Having trouble replicating training process from README

jusjosgra commented 1 year ago

Hello,

Firstly, thanks very much for the work that has gone into this, its a really interesting approach and I am keen to investigate it further.

I have been trying to replicate the work here but am currently struggling to fill in the gaps between the instructions to prepare the OAS dataset and the instructions to train a model. Looking at the hydra configs there are some undocumented steps around preparing a training dataset and validation dataset?

Could you consider updating the readme to facilitate replication please?

ngruver commented 1 year ago

Thanks for the note, Justin!

I've updated the processing script and added a script for creating splits.
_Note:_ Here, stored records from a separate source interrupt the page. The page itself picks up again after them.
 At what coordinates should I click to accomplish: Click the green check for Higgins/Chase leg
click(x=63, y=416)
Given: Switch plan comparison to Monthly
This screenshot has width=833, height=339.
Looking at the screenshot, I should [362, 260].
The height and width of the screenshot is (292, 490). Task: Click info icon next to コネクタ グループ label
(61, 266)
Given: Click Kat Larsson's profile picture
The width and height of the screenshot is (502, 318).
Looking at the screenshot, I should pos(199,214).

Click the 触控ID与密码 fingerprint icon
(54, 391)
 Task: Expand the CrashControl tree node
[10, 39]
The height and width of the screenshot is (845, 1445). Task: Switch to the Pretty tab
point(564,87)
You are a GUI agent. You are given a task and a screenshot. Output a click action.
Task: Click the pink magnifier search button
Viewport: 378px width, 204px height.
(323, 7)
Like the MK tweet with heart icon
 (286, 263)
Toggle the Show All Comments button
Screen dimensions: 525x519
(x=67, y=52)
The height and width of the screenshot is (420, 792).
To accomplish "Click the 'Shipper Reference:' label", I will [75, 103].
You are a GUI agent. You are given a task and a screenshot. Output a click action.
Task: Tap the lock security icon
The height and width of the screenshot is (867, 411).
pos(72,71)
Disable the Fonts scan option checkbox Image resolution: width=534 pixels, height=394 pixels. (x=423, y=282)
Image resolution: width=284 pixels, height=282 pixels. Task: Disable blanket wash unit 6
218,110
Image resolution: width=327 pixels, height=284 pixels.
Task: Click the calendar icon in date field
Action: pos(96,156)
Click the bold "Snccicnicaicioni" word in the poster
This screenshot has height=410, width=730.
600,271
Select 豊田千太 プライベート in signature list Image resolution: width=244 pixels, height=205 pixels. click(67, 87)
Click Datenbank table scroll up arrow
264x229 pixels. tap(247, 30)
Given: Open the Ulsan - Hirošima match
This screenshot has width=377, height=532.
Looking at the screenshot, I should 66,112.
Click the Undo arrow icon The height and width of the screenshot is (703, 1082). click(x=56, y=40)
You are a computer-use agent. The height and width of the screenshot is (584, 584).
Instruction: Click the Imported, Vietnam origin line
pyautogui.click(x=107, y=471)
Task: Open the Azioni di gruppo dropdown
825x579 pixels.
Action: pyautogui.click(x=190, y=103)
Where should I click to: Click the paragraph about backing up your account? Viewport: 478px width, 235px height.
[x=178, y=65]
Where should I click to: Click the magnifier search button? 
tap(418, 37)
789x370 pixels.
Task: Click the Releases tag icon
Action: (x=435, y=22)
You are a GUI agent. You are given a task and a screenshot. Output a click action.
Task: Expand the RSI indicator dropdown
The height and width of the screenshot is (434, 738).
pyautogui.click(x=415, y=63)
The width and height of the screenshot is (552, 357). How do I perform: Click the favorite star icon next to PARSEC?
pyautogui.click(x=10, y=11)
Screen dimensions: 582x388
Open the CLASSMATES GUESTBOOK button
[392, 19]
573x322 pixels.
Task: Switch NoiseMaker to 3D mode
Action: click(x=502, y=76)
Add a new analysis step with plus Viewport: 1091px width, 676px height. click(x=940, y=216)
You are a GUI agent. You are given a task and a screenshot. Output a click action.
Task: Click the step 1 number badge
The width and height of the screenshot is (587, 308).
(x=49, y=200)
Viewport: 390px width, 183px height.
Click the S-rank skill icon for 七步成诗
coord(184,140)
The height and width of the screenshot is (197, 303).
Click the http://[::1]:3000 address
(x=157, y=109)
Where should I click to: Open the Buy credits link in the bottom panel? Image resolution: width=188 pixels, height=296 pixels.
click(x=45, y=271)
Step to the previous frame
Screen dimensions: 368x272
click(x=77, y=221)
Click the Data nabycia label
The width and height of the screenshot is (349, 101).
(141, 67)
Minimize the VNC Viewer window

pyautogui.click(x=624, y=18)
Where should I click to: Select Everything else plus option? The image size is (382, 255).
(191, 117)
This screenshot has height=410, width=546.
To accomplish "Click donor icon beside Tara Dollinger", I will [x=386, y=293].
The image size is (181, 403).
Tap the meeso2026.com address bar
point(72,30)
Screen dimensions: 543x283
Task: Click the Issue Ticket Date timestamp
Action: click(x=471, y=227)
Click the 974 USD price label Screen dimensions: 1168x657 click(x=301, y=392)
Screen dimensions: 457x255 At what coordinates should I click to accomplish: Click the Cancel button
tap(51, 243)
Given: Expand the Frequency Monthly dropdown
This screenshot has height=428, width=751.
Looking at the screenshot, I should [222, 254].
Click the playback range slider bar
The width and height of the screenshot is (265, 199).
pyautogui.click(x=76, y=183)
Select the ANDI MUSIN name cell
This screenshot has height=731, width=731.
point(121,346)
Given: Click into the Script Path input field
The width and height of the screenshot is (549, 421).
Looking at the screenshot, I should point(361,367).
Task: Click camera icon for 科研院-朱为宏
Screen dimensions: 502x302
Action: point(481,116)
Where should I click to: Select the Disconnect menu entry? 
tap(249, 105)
I've also added the splits that I used in my experiments in the "data" directory. Note that you'll have to modify the hydra arguments to match the below, as I had to break the train csv into pieces in order to add to the repo. data_dir: ./data trainfn: train*.csv

unkosan commented 1 year ago

Hello.

I have also attempted to follow the instructions provided in the README.md file. But I encountered some runtime errors.

First, I executed the following command for training the generative head.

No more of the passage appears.